Excerpt:
******************************

Davis (ID 06598) v. Schnurr
MEMORANDUM AND ORDER ENTERED: This matter is dismissed without prejudice for failure to state a claim on which federal habeas relief may be granted. No certificate of appealability will issue. Signed by District Judge John W. Lungstrum on 11/14/2023. Mailed to pro se party Anthony Leroy Davis by regular mail. (jal)
IN THE UNITED STATES DISTRICT COURT
FOR THE DISTRICT OF KANSAS
ANTHONY LEROY DAVIS,
CASE NO. 23-3221-JWL
DANIEL L. SCHNURR,
MEMORANDUM AND ORDER
This matter is a pro se petition for writ of habeas corpus filed by Petitioner and state
prisoner Anthony Leroy Davis on the court-approved form for seeking relief under 28 U.S.C. §
2241. (Doc. 1.) The Court conducted an initial review of the petition as required by Rule 4 of the
Rules Governing Section 2254 Cases in the United States District Courts1 and concluded that this
matter is subject to dismissal in its entirety. Accordingly, on October 6, 2023, the Court issued a
notice and order to show cause (NOSC), explaining why this matter is subject to dismissal. (Doc.

******************************

Given exercise a: How many lines of the records below contain the string "Viewport"? Case counts. Reply with the number alone.

******************************

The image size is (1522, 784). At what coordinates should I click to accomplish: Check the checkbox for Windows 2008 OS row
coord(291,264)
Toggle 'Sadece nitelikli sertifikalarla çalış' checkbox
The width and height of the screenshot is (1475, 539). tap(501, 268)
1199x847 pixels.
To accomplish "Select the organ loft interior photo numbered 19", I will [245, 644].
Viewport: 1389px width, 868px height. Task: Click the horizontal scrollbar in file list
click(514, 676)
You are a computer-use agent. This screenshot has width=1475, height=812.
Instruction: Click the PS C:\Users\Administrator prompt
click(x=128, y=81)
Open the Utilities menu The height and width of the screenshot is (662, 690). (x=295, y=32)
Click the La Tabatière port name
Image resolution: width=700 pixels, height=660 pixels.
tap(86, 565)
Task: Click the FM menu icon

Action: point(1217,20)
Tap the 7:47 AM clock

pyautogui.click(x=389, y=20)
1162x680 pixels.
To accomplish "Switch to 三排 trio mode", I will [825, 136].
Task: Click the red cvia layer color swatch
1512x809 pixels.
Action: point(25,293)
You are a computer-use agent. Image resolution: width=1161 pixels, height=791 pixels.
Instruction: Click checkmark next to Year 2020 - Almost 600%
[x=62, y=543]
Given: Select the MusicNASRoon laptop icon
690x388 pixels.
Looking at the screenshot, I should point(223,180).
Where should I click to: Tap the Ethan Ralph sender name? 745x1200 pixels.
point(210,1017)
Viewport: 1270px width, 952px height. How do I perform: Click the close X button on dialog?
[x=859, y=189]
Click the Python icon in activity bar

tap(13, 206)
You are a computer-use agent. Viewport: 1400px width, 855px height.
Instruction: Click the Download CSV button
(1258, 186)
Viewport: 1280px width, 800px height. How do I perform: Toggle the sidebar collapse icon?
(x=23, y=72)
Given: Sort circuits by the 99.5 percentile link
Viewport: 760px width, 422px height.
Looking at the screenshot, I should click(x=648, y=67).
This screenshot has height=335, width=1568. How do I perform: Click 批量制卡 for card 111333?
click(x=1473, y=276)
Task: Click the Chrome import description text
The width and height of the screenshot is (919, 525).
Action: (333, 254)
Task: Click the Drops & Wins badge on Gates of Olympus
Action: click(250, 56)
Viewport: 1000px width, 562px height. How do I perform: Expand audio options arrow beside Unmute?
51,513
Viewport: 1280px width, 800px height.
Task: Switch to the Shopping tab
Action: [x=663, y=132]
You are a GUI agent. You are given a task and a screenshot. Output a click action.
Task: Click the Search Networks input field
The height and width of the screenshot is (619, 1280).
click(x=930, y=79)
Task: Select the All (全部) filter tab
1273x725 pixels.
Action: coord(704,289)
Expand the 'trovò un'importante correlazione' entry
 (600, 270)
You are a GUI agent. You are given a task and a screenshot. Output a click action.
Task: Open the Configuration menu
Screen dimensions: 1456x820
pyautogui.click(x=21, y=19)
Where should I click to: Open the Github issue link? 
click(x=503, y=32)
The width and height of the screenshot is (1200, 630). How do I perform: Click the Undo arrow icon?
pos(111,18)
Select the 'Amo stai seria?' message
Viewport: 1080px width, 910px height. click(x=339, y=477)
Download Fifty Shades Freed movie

******************************

Given exercise b: Copy everything in the court order above from "Davis (ID 06598)" down to "regular mail. (jal)", word for word.

Task solution a: 8

Task solution b:
Davis (ID 06598) v. Schnurr
MEMORANDUM AND ORDER ENTERED: This matter is dismissed without prejudice for failure to state a claim on which federal habeas relief may be granted. No certificate of appealability will issue. Signed by District Judge John W. Lungstrum on 11/14/2023. Mailed to pro se party Anthony Leroy Davis by regular mail. (jal)